Post by: Billy on March 18, 2008, 05:29:00 PM
Read the posts on Tradgang....  :knothead:  then spun and bounced away...
Title: Re: Share A "TIP"
Post by: Greyfox54 on March 18, 2008, 05:31:00 PM
This is more of a hunting technique than a gear or gadget tip . I hunt mostly alone and early season when bucks seem to be more interested in rattling as a feeling out period with other bucks I set up my stand in a hopefully productive spot near a bedding area and then sneak in and rattle from the ground about 25-30 yards up=wind from my stand , sometimes I rattle with 2 horns and other times I mimic a buck rubbing a tree with just 1 horn . I do this for only a couple minutes then beat feet to my  treestand which I have alredy hooked my bow to the string and I climb up and pull my bow up and hook the antlers to the string and drop them down to the ground and wait . Bucks used to come directly to the tree I was in looking up  when I rattled from tree and now they seem to more often sneak into the spot I rattled from ignoring where I am sitting . It has given me several sitings , a few shots and even a few deer . Also if he hangs up or walks out without getting a shot just pull lightly on the string and the antlers will tinkle a little and get his attention and he may come around , seems to work sometimes for me . It is also a good idea to call from a scrape , either natural or manmade this way when he comes in he has lots of options . Stand placement is critical but it deffintely works , sometimes , Fred
Title: Re: Share A "TIP"
Post by: Legolas on March 18, 2008, 10:46:00 PM
Take the insides out of some fig neutons and put a glump some place conspicuous near your camp. When you and your buddies are near it exclaim "Oh wow some possum crap!" Then scoop it up and eat it in front of them...
   :biglaugh:  

Paul
Title: Re: Share A "TIP"
Post by: trapperDave on March 19, 2008, 09:39:00 AM
:biglaugh:
Title: Re: Share A "TIP"
Post by: Selfyewdave on March 19, 2008, 09:44:00 AM
My tip is for scent liquid, whether it be doe in heat or a cover scent.  I like to put a cotton ball in the bottom of those little black plastic film canisters that have the grey tops.  I put a little of the liquid scent onto the cotton in the canister and then put the lid on it.  I will make about 3 of them and take them with me in the woods,remove the lids, and strategically place the canisters around me.  
When done, just put the lid back on....no mess, no stink, works great.
Title: Re: Share A "TIP"
Post by: vermonster13 on March 19, 2008, 09:48:00 AM
Take a kid hunting. You'll have a partner always ready to go and someone to help with the dragging.    ;)
Title: Re: Share A "TIP"
Post by: killinstuff on March 19, 2008, 10:58:00 AM
I put paste wax on my arrows (I shoot wood but it works on non-wood arrows too) every so often, even the points and broadheads. Stops rust, helps penetration, saves wear on the arrow shelf and arrows pull easier out of targets
Title: Re: Share A "TIP"
Post by: barebow on March 19, 2008, 11:44:00 AM
Scent wicks: Take the lid from a film canister and cut a small slice through it. Take a tampon and insert the string through the slit in the lid (from inside to outside). Now poor your favorite scent or lure into the film canister. Now put the tampon in the film canister. It will absorb all of the fluid. When you’re ready to hunt, pull the lid off the canister and hang the string on a tree branch and set the canister on the ground below it.

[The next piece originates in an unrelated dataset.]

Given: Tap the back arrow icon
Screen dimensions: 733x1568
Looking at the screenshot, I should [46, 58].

Wind Indicators: Again, take the lid from a film canister and cut a small x-slice through it. Stuff the canister with milk weed fibers (free of seeds). Pull some of the milk weed fibers through the lid. Install the lid. Now just pull some milk weed out and let it fly. After that, a small portion of milk weed should remain through the lid and ready for the next time you need it.

Heat packs: Cut the back pockets off of an old pair of jeans. Sew them into the inside of the back of a hunting shirt or bibs, one by each kidney, or just one pocket in the center where your spine is. Put some heat packs in the pockets. You’ll stay nice and toasty, especially when you lean you’re back up against a tree and press those hot packs against you.
Title: Re: Share A "TIP"
Post by: IB on March 19, 2008, 12:09:00 PM
Try using a small piece of masking tape, wrapped around your string for knocking point. Cover with Clear fingernail protector. Easily replaced and non abrasive.  :bigsmyl:
Title: Re: Share A "TIP"
Post by: Chris Surtees on March 19, 2008, 02:07:00 PM
Borrowed this from another website but had to post it for Vermonster.

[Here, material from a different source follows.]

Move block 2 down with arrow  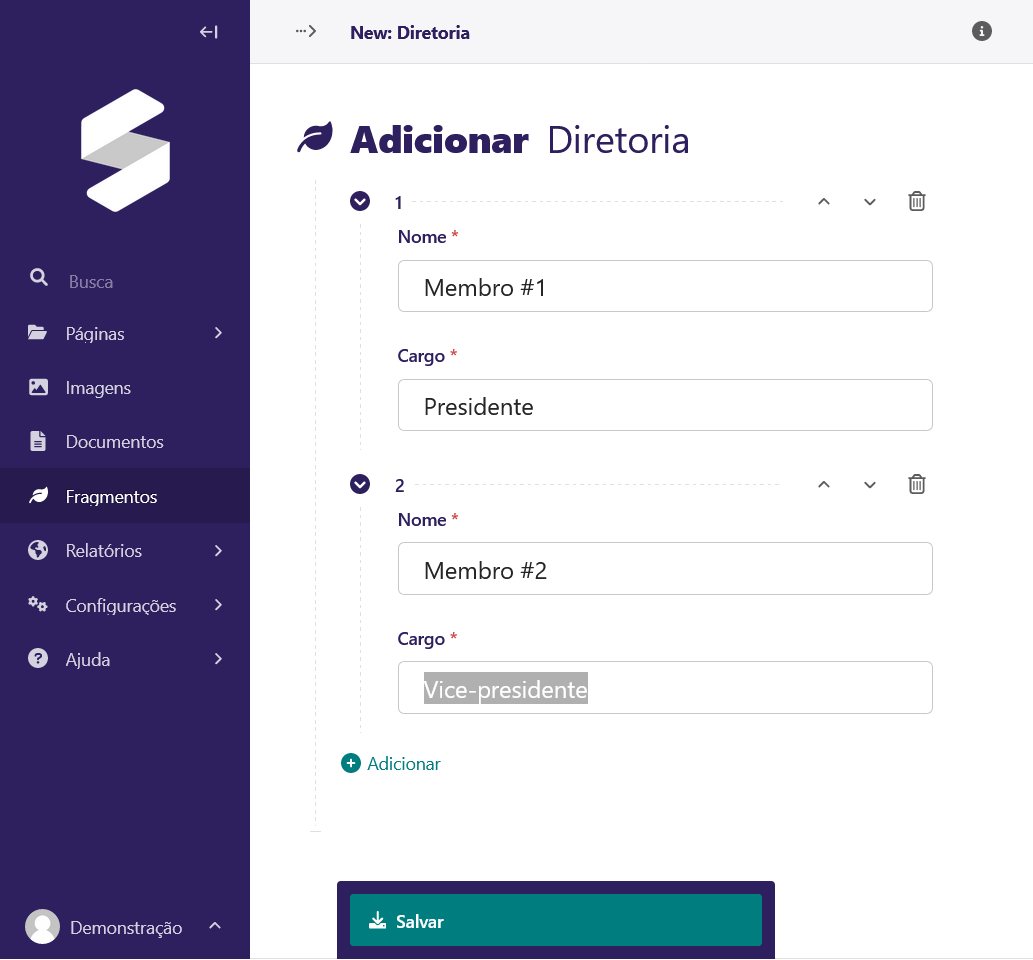[x=870, y=485]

Sportsmen's Tip of the Day
It is never a bad decision to take a young person hunting or fishing. We live in a day and time when our children are absorbed in technology--computers, video games, music. They need to experience time in God's creation. If you take part in a hunting or fishing club, try to lead the club to have a reduced rate or free membership fror kids so that they, too, can share our passion and appreciation for God's creation.
Title: Re: Share A "TIP"
Post by: vermonster13 on March 19, 2008, 02:12:00 PM
A tip to live by Chris.
Title: Re: Share A "TIP"
Post by: Talondale on March 19, 2008, 04:35:00 PM
Quote
Originally posted by Selfyewdave:
My tip is for scent liquid, whether it be doe in heat or a cover scent.  I like to put a cotton ball in the bottom of those little black plastic film canisters that have the grey tops.  I put a little of the liquid scent onto the cotton in the canister and then put the lid on it.  I will make about 3 of them and take them with me in the woods,remove the lids, and strategically place the canisters around me.  
When done, just put the lid back on....no mess, no stink, works great.
If you tape some plastic clothes pins on the canister you can simply clip them to branches where you want them.  The plastic won't hold your scent like wooden pins will.  If you use reflective tape you can leave them there overnight with the lids on and have marking for your stand in the dark the next morning, or help finding them if you get down after dark.
Title: Re: Share A "TIP"
Post by: ghost rob on March 19, 2008, 04:54:00 PM
I know that everyone likes to get a new bow now and then but if you stick to one bow (as long as it's a shooter) you'll be suprised how automatic shooting can become under hunting sitiuations. You might even have some money left over for other stuff too. Yeah right!!!!
Title: Re: Share A "TIP"
Post by: Hattrick on March 19, 2008, 08:50:00 PM
FINGER DRAG ON STRING? BAD RELEASE? HERES THE FIX,STRECTH UR FINGERS BACKWARDS DAILY = SMOOTH~~RELEASE!!!
Title: Re: Share A "TIP"
Post by: bob@helleknife.com on March 19, 2008, 10:48:00 PM
Want to take a nap when elk hunting?

Take a piece of bug-proof netting, put it over your hat when laying down and the flies can't crawl all over your face.  Also wear a pair of light weight goves, keeps you from feeling the flies when they land on your hands.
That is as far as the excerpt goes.